One of the main union demands is for a 40-hour week for loft and office-building workers now working 46 hours at straight time, and for a 48-hour week for apartment building workers now on a 51- and 60-hour week.

Mayor LaGuardia has threatened to do his bit on behalf of the bunions of the fat-backs who aren’t accustomed to walking up stairs like the mothers and grandmothers in the tenement areas. He declared in his May 27 Sunday broadcast over municipal radio station WNYC that if the strike goes into effect he will get the Health Commissioner to declare an “emergency.” “I will issue a proclamation and delegate authority to the Health Commissioner to maintain elevator service deemed necessary,” he said. This is a threat to mobilize scabs, as was done during the 1936 walkout – a precedent LaGuardia did not fail to mention.

* * *

A Plan for Willow Run

How to maintain jobs for 140,000 auto workers threatened with unemployment by the shutting down of the Willow Run bomber plant has put the top leaders of the CIO United Automobile Workers in a dither. All they have to offer is a scheme to turn this vast government-owned plant over to some capitalist “genius” like Henry J. Kaiser, who can’t even provide jobs for his west-coast shipyard workers.

A lot of letters, many from onto workers, have been appearing in Detroit papers advocating that the union itself take control of the plant and operate it for the production of consumers’ goods. Finally, Hans A. Klagsbrunn, director of surplus property for the Reconstruction Finance Corporation, suggested in a conversation with UAW President R.J. Thomas and Vice-President Frankensteen that the UAW make an “offer” for the plant. He added, however, that the union must be prepared to put “cash on the barrelhead.”

From all reports, the UAW leaders were flabbergasted by this proposal. UAW Secretary-Treasurer George Addes hastened to issue a statement to the effect that the union is interested only in bargaining with capitalist employers, not in running plants. Thomas stated that some unnamed company is considering a plan to take over the plant to produce cars “that make 40 miles on a gallon of gas.” Not if Standard Oil has anything to say about it!

But what’s wrong with the plan for the workers themselves to take over the plant – and all the other plants that the bosses want to shut down? As for putting any “cash on the barrelhead,” the workers shouldn’t have to put up one cent for keeping these plants in operation.

These are plants built from the public treasury, paid out of taxes taken from the workers. Labor built these plants and has always run them. All the Fords and the Kaisers did was to milk profits out of them during the war.

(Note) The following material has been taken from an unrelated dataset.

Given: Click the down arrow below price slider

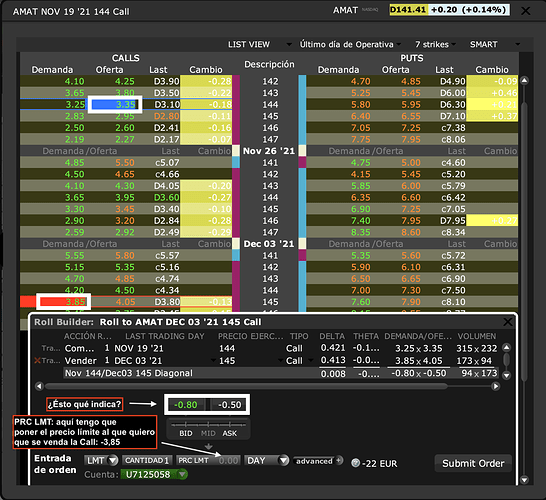Looking at the screenshot, I should click(x=208, y=446).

It is the business of the unions to defend the interests of the workers. Their first interest is jobs. If the private monopolies can’t keep the plants going, it’s the duty of the unions to do so by demanding that the government operate them at full capacity. The government should provide all necessary materials and equipment – as they did for the capitalists during the war – and the workers should control them for the benefit of the people.

* * *

Propaganda Backfires

Ever zealous to issue anti-labor propaganda, Army publicists utilized the occasion of a WAC recruitment drive in Toledo, Ohio, to issue a smear against the Willy-Overland Unit of Toledo Local 12, UAW-CIO.

A local newspaper published an Army photograph of a former Willy’s office worker, now a WAC, by the name of Rachael Broter. Private Broter, slicked out in a natty uniform, was shown displaying herself in front of an x-ray machine. The caption under the picture read: “Disgusted because some of the employees of the war plant where she worked absented themselves from their jobs, Pvt. Rachael Broter ... decided to join the Women’s Army Corps.”

The union, much incensed, checked on her record and sent the following information to the press. In 22 months at Willy’s, Pvt. Broter herself had been absent a total of 108 days, 76 for which she was not paid, 32 for which she was, thanks to the union. The brass hats didn’t bother to check up on such facts – any anti-labor propaganda is good enough for them.